Nella seconda giornata del viaggio del Papa in Iraq, il Pontefice ha incontrato Al-Sistani, importantissimo Ayatollah e uno dei religiosi più rispettati dell’Islam sciita. L’incontro è stato storico per diversi motivi: fa parte di un percorso di apertura al mondo sciita, nell’ottica di una coesistenza pacifica fra le diverse religioni, ma ha anche un preciso significato geopolitico. Al Sistani non è amico dell’Iran, si è sempre opposto all’influenza iraniana nel paese, e la città irachena di Najaf, in cui l’Ayatollah risiede, è da sempre in competizione con quella iraniana di Qom per la supremazia tra i fedeli dell’Islam sciita. Le due scuole sono in contrasto anche perché hanno una visione opposta su quale dovrebbe essere il ruolo della religione nella politica, con al Sistani molto lontano dall’idea iraniana del clero gestore diretto e quasi assoluto del potere. Quindi, oltre che un’esplicita missione di pace in Iraq, anche un modo per definire chiaramente i rapporti di interlocuzione nell’area.
Il Vaticano nel mondo
«L’incontro è stata l’occasione per il Papa di ringraziare Al-Sistani perché, assieme alla comunità sciita, di fronte alla violenza e alle grandi difficoltà degli anni scorsi, ha levato la sua voce in difesa dei più deboli e perseguitati, affermando la sacralità della vita umana e l’importanza dell’unità del popolo iracheno» ha riferito il portavoce Matteo Bruni. E dal leader sciita un segno di grande rispetto: l’ayatollah non si alza mai in piedi per ricevere chi gli fa visita, ma questa volta ha fatto una eccezione, nel’incontro durato quarantacinque minuti. «Le grandi potenze diano priorità alla ragione e alla saggezza, rinunciando al linguaggio delle guerre» ha detto Ali al-Sistani, al termine dello storico incontro con Papa Francesco a Najaf, nel sud dell’Iraq. «Auspico che i leader religiosi e spirituali esortino le parti interessate, e specialmente le grandi potenze, a dare priorità alla ragione e alla saggezza rinunciando al linguaggio della guerra», si legge in una nota diffusa dall’ufficio di al-Sistani.

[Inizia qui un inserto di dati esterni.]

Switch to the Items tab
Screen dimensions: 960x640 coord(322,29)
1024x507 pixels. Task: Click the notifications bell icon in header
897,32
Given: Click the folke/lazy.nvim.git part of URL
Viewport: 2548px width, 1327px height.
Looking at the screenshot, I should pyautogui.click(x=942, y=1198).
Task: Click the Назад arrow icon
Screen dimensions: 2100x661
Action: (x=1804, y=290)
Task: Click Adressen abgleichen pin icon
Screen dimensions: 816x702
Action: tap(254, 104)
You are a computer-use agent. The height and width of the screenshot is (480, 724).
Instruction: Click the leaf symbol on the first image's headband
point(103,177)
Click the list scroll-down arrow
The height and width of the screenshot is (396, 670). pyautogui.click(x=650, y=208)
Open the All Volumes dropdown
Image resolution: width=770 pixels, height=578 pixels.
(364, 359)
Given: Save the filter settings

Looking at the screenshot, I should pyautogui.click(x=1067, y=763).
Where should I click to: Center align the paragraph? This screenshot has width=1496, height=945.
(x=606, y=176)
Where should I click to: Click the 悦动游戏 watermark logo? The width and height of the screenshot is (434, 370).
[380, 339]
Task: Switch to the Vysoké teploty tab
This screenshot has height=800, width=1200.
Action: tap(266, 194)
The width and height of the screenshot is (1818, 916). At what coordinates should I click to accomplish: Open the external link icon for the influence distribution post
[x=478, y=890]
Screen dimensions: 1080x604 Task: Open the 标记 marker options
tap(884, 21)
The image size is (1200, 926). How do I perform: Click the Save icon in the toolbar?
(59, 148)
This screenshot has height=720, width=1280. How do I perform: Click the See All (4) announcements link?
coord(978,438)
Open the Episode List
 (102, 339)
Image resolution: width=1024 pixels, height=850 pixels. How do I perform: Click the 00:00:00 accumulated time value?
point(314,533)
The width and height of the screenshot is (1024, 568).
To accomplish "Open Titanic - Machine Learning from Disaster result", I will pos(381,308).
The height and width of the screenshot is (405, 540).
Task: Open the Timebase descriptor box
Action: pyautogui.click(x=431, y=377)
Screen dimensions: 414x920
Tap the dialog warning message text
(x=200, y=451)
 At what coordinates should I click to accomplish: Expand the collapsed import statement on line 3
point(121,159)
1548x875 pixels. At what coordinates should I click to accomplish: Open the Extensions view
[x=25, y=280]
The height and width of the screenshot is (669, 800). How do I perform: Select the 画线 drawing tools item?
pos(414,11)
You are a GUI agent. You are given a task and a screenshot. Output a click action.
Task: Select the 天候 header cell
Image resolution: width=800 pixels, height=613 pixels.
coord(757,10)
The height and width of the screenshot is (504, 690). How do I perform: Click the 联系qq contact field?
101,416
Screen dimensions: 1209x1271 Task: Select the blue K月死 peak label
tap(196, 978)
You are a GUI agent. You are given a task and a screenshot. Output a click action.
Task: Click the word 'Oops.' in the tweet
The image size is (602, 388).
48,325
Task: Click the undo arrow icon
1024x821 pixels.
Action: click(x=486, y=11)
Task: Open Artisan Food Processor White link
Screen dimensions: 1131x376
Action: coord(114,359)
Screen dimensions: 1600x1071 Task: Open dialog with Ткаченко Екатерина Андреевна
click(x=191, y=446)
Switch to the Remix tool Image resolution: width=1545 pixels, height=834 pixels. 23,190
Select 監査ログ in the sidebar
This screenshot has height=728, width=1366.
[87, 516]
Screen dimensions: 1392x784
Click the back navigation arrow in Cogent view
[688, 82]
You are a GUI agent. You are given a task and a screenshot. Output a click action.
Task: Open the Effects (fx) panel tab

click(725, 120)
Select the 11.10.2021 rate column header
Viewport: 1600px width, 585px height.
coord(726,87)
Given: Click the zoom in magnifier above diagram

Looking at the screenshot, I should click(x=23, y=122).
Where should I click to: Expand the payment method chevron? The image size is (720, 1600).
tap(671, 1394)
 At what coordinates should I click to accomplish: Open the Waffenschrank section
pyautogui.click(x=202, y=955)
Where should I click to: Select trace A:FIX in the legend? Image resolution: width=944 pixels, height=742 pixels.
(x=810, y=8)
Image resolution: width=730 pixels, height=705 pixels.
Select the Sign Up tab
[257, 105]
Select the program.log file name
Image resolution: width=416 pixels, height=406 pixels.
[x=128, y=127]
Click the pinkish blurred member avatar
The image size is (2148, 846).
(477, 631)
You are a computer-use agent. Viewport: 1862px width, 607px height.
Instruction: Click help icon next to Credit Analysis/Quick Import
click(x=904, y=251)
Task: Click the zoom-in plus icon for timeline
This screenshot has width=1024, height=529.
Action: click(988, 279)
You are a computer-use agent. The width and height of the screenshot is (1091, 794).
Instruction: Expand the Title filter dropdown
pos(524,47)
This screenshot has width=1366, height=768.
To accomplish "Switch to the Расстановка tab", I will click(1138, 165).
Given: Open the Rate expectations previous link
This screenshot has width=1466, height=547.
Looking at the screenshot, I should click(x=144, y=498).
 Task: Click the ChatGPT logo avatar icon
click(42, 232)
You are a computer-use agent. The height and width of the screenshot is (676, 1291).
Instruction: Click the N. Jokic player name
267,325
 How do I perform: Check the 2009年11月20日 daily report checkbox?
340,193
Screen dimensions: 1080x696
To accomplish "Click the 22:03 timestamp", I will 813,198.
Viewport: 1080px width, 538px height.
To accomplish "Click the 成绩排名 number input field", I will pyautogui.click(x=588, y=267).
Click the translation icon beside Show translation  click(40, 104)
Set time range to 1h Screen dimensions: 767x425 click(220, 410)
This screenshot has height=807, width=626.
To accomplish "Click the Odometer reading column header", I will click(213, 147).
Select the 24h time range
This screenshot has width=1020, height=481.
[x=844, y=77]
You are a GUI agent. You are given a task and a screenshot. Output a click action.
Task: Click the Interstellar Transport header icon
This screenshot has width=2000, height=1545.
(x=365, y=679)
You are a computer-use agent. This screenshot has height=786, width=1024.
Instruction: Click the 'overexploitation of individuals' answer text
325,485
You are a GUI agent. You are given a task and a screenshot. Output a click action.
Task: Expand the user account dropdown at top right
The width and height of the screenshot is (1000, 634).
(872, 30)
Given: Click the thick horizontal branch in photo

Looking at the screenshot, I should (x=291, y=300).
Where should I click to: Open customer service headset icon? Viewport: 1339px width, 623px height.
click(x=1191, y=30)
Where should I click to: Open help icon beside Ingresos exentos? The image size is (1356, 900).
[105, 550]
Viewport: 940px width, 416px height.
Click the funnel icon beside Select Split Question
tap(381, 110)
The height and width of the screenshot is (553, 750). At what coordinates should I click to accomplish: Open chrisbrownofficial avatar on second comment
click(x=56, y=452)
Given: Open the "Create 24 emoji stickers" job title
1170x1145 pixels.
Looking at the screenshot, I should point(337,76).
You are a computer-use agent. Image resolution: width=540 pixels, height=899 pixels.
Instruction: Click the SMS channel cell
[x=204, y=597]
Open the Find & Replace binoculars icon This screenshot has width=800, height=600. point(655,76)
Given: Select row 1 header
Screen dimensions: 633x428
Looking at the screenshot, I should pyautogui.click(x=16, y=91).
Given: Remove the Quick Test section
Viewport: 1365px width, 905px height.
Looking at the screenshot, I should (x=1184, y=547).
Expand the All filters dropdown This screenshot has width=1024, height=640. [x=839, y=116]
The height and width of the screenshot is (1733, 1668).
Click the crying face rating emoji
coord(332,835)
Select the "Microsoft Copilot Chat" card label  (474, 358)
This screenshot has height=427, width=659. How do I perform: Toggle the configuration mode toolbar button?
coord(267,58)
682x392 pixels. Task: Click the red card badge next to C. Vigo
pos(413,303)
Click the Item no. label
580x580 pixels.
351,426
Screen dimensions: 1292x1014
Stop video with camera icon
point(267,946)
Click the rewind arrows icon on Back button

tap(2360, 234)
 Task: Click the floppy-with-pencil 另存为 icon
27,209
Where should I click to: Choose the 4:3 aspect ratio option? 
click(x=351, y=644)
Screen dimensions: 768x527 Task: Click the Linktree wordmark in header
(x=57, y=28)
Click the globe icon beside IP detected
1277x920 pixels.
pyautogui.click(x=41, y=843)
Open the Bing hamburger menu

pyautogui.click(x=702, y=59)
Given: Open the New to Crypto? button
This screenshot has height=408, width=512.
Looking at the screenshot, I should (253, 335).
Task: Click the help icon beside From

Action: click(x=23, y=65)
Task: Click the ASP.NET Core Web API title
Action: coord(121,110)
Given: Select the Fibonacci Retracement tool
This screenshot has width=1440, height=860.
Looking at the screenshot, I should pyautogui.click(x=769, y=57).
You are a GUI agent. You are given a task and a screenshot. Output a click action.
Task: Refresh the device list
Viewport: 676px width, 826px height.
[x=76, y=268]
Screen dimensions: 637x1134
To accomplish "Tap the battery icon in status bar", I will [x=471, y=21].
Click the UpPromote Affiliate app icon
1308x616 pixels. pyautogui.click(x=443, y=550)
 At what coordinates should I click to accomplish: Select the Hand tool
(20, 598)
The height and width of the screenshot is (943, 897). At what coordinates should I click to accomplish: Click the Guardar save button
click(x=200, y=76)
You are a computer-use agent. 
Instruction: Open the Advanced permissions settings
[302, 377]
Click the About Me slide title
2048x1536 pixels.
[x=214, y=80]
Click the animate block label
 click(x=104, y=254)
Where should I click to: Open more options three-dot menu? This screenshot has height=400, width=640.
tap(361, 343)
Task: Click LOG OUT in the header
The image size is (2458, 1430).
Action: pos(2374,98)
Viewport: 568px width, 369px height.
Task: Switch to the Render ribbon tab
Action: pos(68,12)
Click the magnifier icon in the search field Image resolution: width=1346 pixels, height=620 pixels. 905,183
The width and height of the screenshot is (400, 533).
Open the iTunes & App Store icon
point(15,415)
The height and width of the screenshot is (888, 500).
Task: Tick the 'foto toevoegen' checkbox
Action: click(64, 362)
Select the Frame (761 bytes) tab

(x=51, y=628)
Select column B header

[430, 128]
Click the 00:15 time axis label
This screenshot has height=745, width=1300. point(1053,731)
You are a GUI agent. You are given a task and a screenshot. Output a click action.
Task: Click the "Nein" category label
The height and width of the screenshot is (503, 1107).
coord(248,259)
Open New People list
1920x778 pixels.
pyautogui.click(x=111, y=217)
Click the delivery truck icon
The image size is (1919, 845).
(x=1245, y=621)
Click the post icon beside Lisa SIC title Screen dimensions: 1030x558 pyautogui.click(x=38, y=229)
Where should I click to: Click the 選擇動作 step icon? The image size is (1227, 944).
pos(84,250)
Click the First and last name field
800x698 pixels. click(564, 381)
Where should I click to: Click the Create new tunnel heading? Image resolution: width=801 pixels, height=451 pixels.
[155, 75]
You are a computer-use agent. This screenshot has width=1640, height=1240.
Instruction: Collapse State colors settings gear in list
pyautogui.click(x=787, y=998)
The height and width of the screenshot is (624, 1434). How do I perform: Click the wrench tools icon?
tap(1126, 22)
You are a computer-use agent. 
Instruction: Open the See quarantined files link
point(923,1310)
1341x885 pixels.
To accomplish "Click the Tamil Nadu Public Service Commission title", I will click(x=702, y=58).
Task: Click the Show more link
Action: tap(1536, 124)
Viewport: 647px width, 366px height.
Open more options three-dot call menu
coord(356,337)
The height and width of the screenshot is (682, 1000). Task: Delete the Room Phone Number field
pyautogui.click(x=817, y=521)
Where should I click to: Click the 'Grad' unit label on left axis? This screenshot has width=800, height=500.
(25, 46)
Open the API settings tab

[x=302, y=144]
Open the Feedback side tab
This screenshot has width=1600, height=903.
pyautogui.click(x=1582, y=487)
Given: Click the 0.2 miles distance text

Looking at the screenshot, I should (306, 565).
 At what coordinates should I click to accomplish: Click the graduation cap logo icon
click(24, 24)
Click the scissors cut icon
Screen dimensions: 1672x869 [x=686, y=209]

Il Vaticano preparava una visita del genere da decenni, senza mai essere riuscito nella missione di avvicinamento. L’incontro si inserisce nel solco della rete di rapporti internazionali con cui il Vaticano cerca di recuperare autorità ed influenza, e di ergersi ad arbitro della pace internazionale. Al-Sistani non è una figura religiosa qualunque: nei decenni passati è stato uno dei protagonisti della politica del Paese, come quando nel 2005 un suo invito convinse moltissimi iracheni a partecipare alle elezioni di quell’anno, le prime dopo l’invasione statunitense dell’Iraq e la destituzione del regime sunnita di Saddam Hussein. O come quando Barack Obama nel 2010 gli chiese aiuto per la formazione della coalizione di Governo nel Paese. Ciò che ha sorpreso dall’incontro tra i due è che normalmente Al-Sistani riceve le persone seduto, e non si alza mai. Con il Papa invece, come segno di rispetto e di fratellanza, Al-Sistani si è alzato per salutarlo e lo ha accompagnato nel divano blu a forma di L in cui tiene gli incontri, ed il Pontefice si è tolto le scarpe per ricambiare. Gesti apparentemente irrilevanti, ma di grande importanza simbolica.
L’importanza del momento
L’incontro ha assunto subito un’enorme carica simbolica: in un momento difficilissimo come questo, con la pandemia in atto e la profonda crisi economico-sociale, in un Paese come l’Iraq che vive una fase di instabilità politica cronica e che non ha ancora superato completamente il trauma ISIS, la visita del Papa ad Al-Sistani lancia un messaggio fortissimo di pace tra i popoli. Un tentativo di marginalizzare i refusi estremistici ancora presenti in Iraq ed in diversi Paesi medio-orientali, come la Siria e l’Afghanistan. Il giorno dopo il Papa si è recato ad Ur, città del patriarca dell’ebraismo, del cristianesimo e dell’islam, per un incontro interreligioso per ribadire la pace tra i popoli, e nel pomeriggio è andato a Baghdad per incontrare la comunità di Caldea, la più grande minoranza cristiana del Paese, perseguitata più volte, per celebrare la Messa con rito Caldeo. Una missione duplice quella del Pontefice: consolidare le relazioni con il mondo musulmano moderato, e difendere le radici cristiane nella regione.